> _Activity_: Only the lines from the one with "Click the orange Camera object icon" onward are wanted, through the last line of the entries, set down exactly.

> _Records supplied_:

* * * *

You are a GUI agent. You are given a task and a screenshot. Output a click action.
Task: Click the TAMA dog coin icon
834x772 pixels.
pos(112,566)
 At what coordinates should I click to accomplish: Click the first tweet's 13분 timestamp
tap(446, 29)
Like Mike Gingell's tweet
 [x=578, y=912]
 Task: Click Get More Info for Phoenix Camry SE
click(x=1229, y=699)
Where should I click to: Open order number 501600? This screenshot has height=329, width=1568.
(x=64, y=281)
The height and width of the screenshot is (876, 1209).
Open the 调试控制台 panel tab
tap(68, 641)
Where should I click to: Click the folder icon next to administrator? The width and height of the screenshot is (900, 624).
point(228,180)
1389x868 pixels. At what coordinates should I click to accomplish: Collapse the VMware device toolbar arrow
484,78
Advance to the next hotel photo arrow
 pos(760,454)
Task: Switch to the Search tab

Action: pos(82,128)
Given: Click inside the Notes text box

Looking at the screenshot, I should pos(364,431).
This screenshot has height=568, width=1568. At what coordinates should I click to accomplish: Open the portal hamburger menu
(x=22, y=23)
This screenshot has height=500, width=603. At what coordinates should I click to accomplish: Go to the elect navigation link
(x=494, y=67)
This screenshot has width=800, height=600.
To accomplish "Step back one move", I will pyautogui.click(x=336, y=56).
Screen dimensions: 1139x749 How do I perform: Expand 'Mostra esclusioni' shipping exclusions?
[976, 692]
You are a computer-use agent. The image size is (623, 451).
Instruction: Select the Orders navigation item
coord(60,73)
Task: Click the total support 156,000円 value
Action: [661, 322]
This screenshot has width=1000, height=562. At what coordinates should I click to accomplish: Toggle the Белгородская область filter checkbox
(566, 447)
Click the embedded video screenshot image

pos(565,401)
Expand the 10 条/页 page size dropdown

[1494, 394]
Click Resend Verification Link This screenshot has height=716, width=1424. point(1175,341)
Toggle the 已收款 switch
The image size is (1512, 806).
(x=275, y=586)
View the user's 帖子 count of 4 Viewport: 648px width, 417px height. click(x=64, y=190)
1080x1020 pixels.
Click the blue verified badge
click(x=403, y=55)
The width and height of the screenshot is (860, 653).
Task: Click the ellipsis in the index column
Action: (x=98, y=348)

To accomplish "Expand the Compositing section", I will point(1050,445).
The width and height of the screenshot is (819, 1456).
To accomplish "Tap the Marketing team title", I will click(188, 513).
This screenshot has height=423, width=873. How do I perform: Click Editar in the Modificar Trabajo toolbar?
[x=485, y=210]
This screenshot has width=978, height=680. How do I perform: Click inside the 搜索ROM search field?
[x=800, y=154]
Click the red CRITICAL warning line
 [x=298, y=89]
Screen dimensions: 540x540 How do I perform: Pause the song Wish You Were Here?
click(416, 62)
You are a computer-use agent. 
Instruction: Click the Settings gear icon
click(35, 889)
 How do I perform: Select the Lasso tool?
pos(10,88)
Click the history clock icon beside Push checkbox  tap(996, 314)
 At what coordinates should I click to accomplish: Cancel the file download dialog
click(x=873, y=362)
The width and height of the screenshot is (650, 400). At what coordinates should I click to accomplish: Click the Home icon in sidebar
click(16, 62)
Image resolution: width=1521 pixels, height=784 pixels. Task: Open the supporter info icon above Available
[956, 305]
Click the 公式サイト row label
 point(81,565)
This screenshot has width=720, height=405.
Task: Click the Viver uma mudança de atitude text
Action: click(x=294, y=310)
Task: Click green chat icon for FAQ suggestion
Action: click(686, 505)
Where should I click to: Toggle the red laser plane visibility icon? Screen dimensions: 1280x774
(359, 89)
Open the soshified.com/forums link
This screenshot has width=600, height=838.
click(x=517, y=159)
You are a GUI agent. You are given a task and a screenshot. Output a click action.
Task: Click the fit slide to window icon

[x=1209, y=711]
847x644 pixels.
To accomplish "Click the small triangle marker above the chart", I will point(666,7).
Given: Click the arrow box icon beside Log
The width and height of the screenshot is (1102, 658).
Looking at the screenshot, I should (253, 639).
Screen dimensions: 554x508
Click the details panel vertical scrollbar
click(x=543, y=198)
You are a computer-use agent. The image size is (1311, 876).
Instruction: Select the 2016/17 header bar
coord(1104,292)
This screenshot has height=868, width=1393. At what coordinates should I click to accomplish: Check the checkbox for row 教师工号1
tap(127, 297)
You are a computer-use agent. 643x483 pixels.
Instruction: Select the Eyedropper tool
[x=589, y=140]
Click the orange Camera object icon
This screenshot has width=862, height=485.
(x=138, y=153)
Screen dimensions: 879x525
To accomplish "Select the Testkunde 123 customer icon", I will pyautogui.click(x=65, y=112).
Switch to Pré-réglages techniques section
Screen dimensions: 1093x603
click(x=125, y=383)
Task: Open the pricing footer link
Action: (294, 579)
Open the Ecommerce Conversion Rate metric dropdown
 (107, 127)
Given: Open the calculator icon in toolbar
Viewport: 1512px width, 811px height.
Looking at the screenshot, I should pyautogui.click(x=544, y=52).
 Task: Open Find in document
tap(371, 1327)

* * * *

> _Answer section_:
Click the orange Camera object icon
This screenshot has width=862, height=485.
(x=138, y=153)
Screen dimensions: 879x525
To accomplish "Select the Testkunde 123 customer icon", I will pyautogui.click(x=65, y=112).
Switch to Pré-réglages techniques section
Screen dimensions: 1093x603
click(x=125, y=383)
Task: Open the pricing footer link
Action: (294, 579)
Open the Ecommerce Conversion Rate metric dropdown
 (107, 127)
Given: Open the calculator icon in toolbar
Viewport: 1512px width, 811px height.
Looking at the screenshot, I should pyautogui.click(x=544, y=52).
 Task: Open Find in document
tap(371, 1327)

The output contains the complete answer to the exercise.